His quest, he writes, began after the death of his father in 1987 and his mother a year later. While going over his parents' effects and papers he discovered, among the many things they had saved, family letters dating as far back as 1855. Eventually he put nearly everything into two boxes -- the dad museum and the mom museum -- and hauled them back to his Brooklyn apartment. These papers led him to take trips across the country to look at old houses and churches and to interview relatives. The process took years -- Frazier does not say it obsessed him, but his descriptions of his pursuit have that feel about them -- and Family is the result.

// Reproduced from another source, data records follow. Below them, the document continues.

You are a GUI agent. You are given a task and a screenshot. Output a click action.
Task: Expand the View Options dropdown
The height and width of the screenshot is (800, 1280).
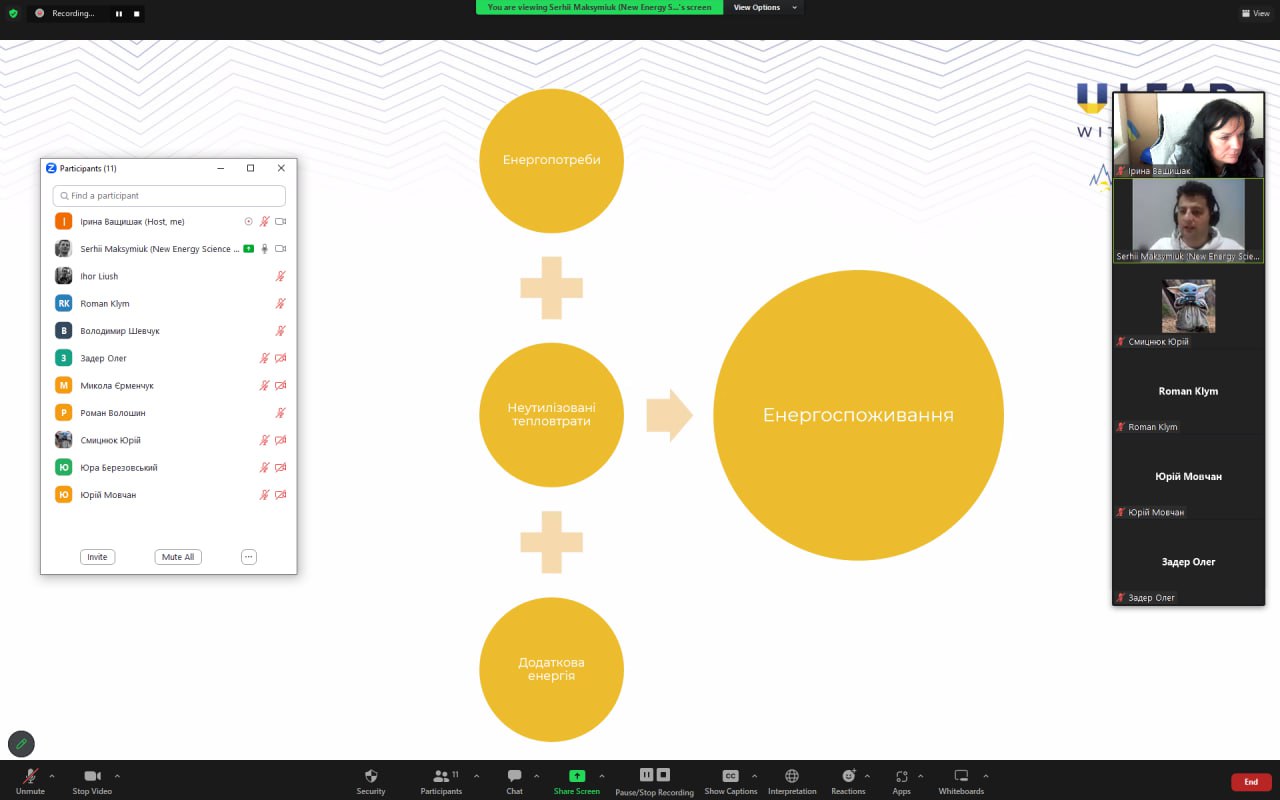765,7
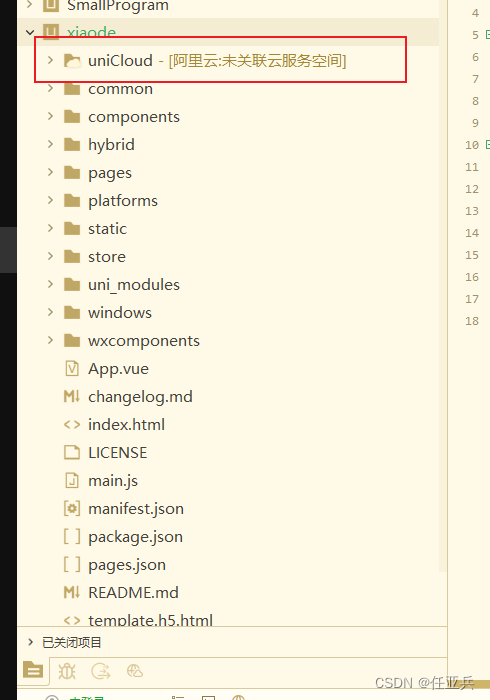Click the manifest.json gear file icon
This screenshot has height=700, width=490.
click(x=72, y=508)
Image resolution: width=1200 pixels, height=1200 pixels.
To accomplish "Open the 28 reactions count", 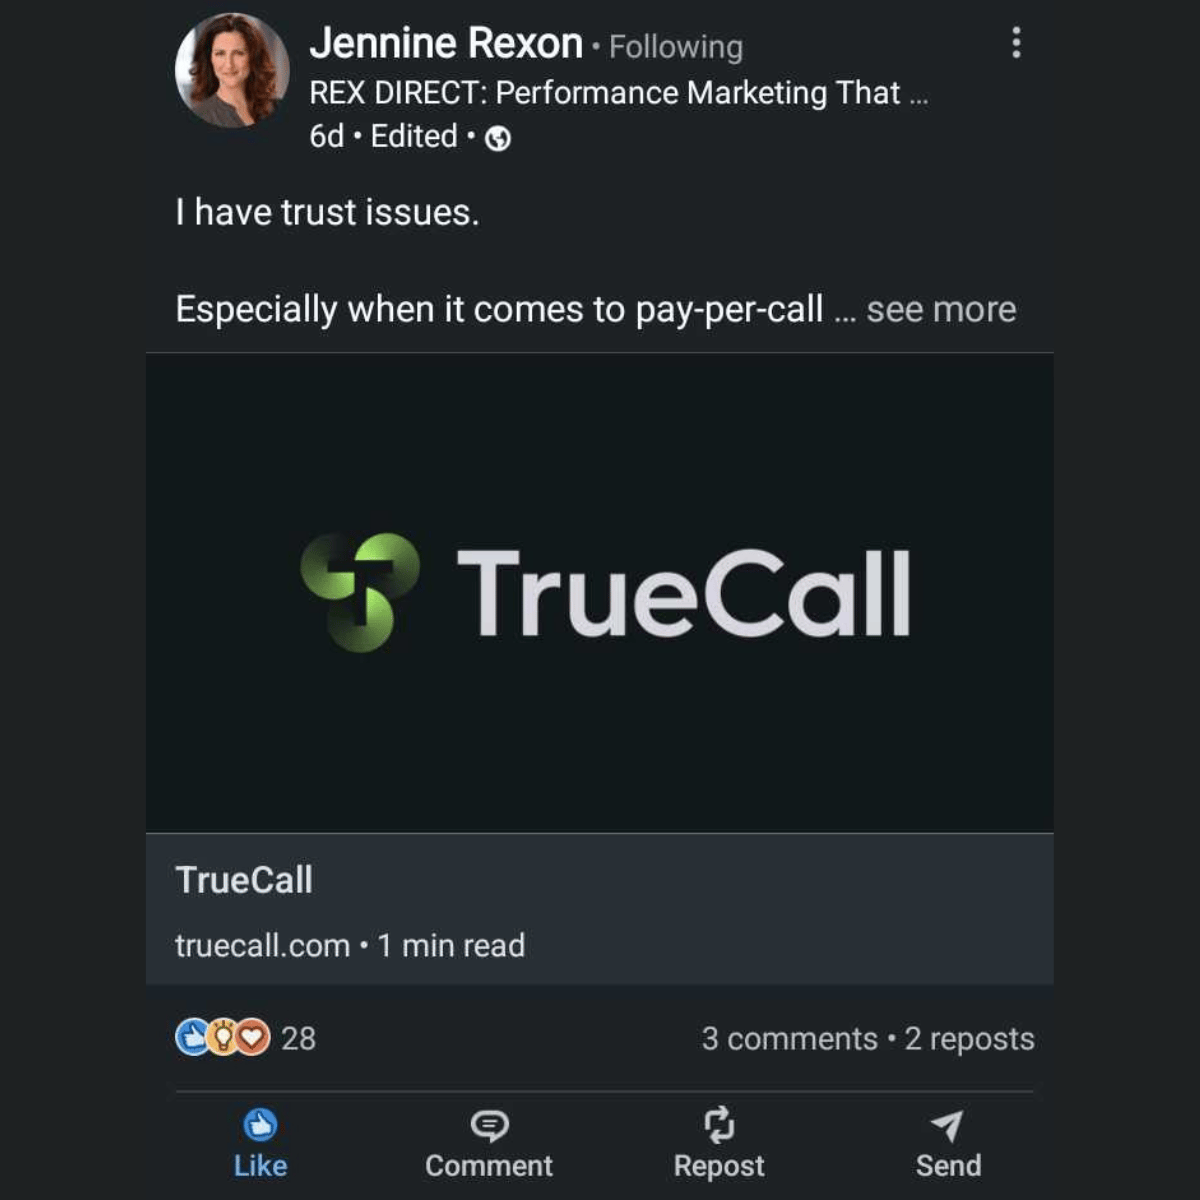I will (298, 1039).
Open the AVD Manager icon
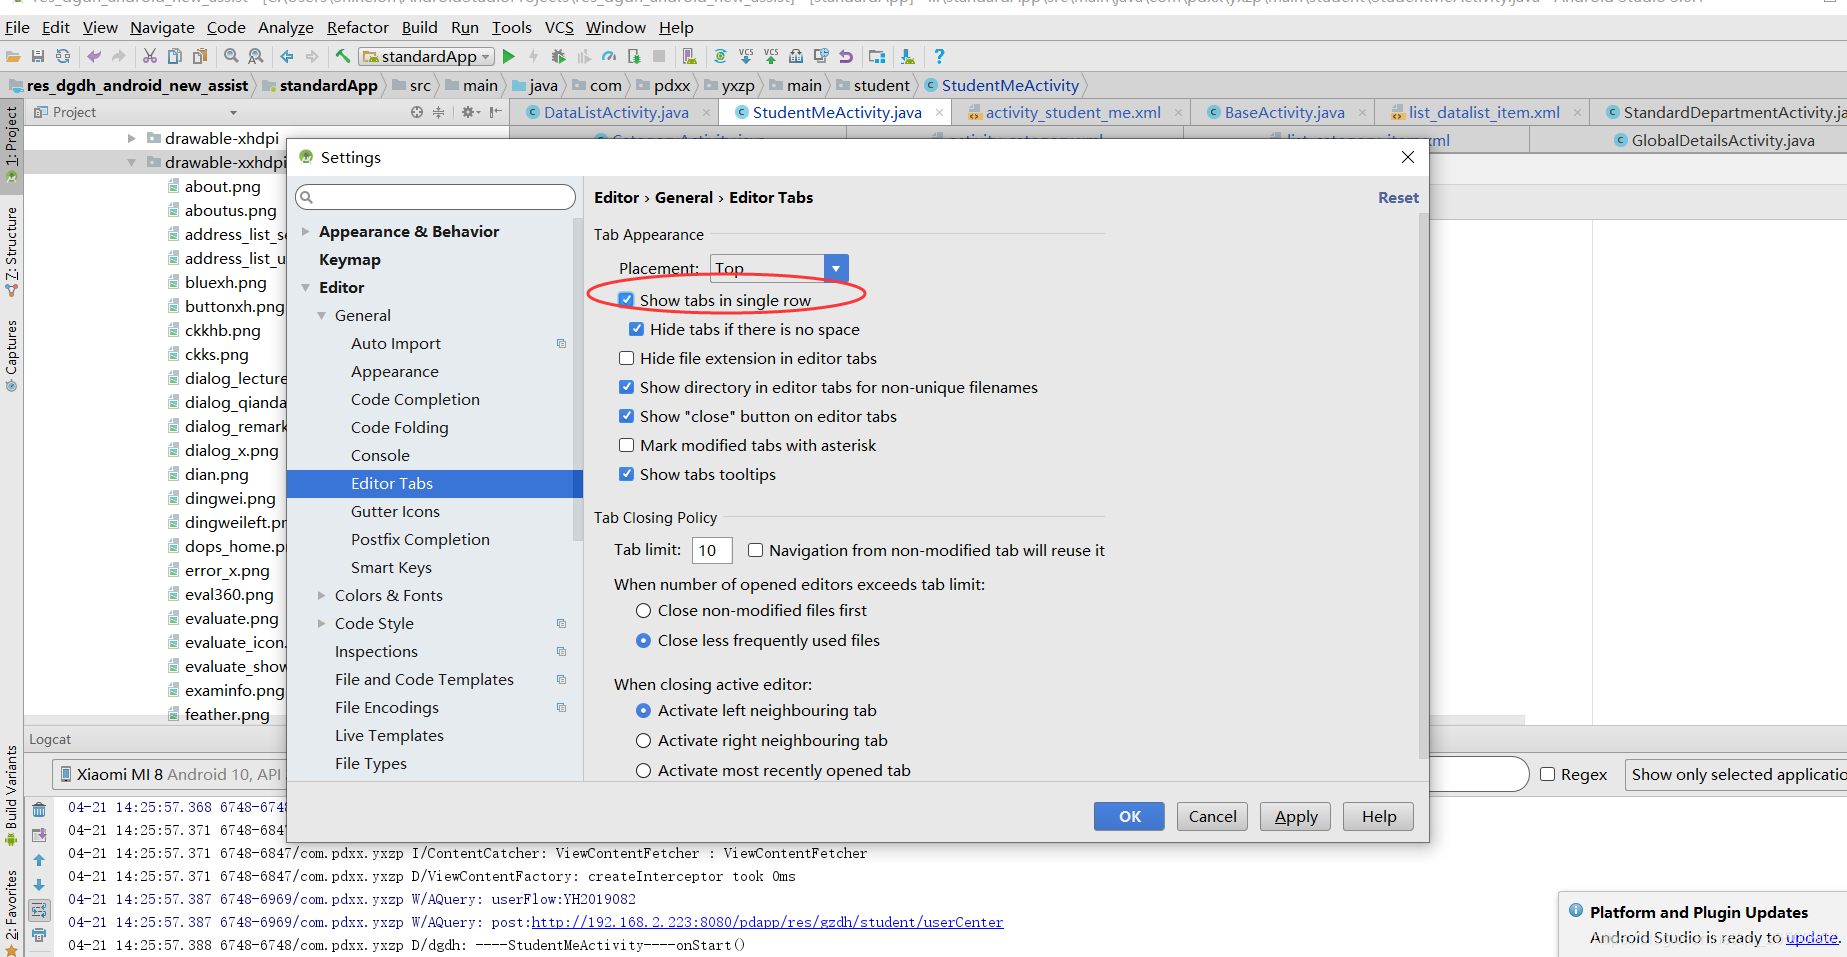Image resolution: width=1847 pixels, height=957 pixels. coord(877,57)
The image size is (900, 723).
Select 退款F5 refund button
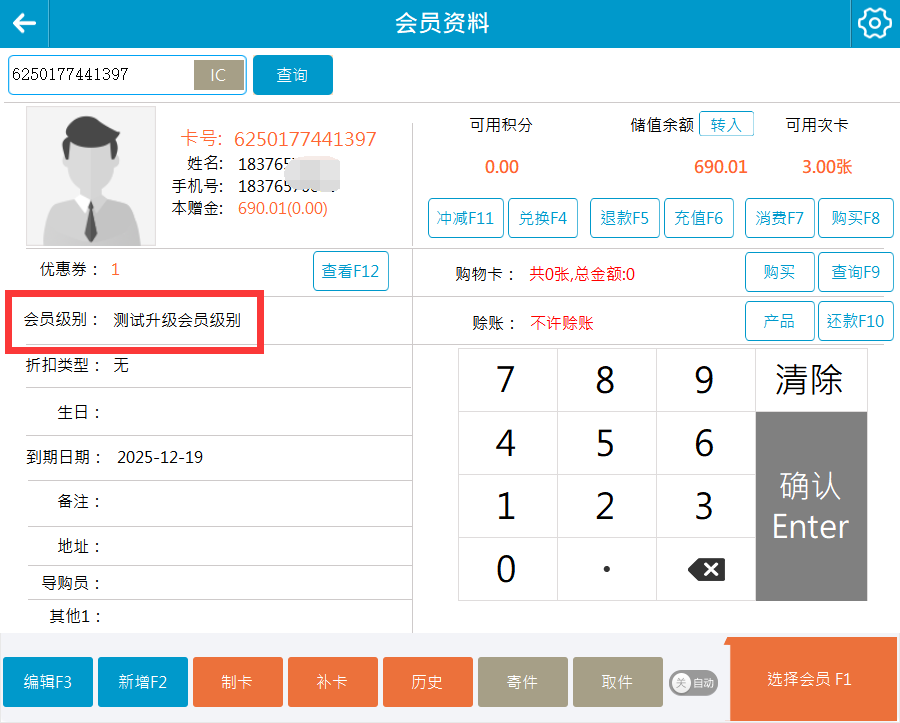(x=625, y=218)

As a rule, people have a minimal interest in family trees from which they themselves do not sprout. So Frazier may encounter some initial reader resistance, particularly since he was able to track his ancestors back to the 1600s on his father's side and the 1700s on his mother's. There are an awful lot of names to keep up with in the early stages of his story, and their relationships to the author ("Comfort Hoyt, my five-greats-grandfather on my father's side") can dizzy the genealogically challenged.

But patience will be rewarded. Frazier picks up momentum when he hits the 19th century. By that time his forebears were living in Ohio. Several of them joined the 55th Ohio Volunteer Infantry to fight Confederates in the Civil War. They saw action in two notable Union defeats, the battles of Second Bull Run and Chancellorsville, and survived. Some of the best passages in Family occur when Frazier follows, in a rented car, the marches undertaken by the 55th and tries to take himself back in time. Usually he succeeds, and when he fails he still shows his familiar flair for comic relief: "I figured that my suitcase, briefcase and golf clubs probably weighed about the same as the full kit and rifle carried by a private in the 55th. I considered parking the car and trying some of this march myself, fully loaded, just to get an idea what it was like. Then I decided not to."

"Most of my ancestors were Protestants," Frazier writes. "Compared to them, I suppose I am an infidel." In telling their story, he realizes, he is tracing a particularly American trajectory. The people before him were secure in their faith and in their right to shape and lead a new nation. Then a lot of things happened -- all meticulously noted in this narrative -- beginning with pioneer hardships, moving through wars and economic booms and busts, and winding up in the pleasant suburban comforts of Frazier's own Ohio childhood. "I think my parents' generation had little conscious idea what it believed," Frazier writes, and as a result the next cohort, his, "sort of pitched and yawed all over the place, spiritually."

Out of context, this remark sounds critical of his parents, but that is not what Frazier means at all. It is rare in contemporary writing to come across the pure love he expresses for the people who raised him: his chemist father, who worked 37 dutiful years for the same Ohio oil company; his schoolteacher mother, who dreamed when young of becoming an actress and who still appeared in amateur theatricals when Frazier was a boy. He once saw her do Lady Macbeth: "I remember especially her lines about snatching the smiling infant from her breast and bashing its brains out." The only thing his parents did wrong, Frazier suggests, was to fail to prepare him for the loss of them.

Frazier's long immersion in his family's past convinces him that "every person should spend a certain amount of time thinking about what he or she believes. Because what you really believe in coincides with meaning in a larger sense, with meaning that connects to other people alive and dead and yet to be born." At the end Frazier remembers sitting in his mother's bedroom overnight as her death approached. Suddenly he switches to future tense, foreseeing not only what will happen to her but also to him and to his children and to all the generations to come: "Our graves would go untended, and the graves of those who had tended ours would go untended ..." And what will remain? "The love bravely expressed, and the moment when you danced and your heart danced with you." Frazier's vision is an epiphany as moving as it is bleak and hard won.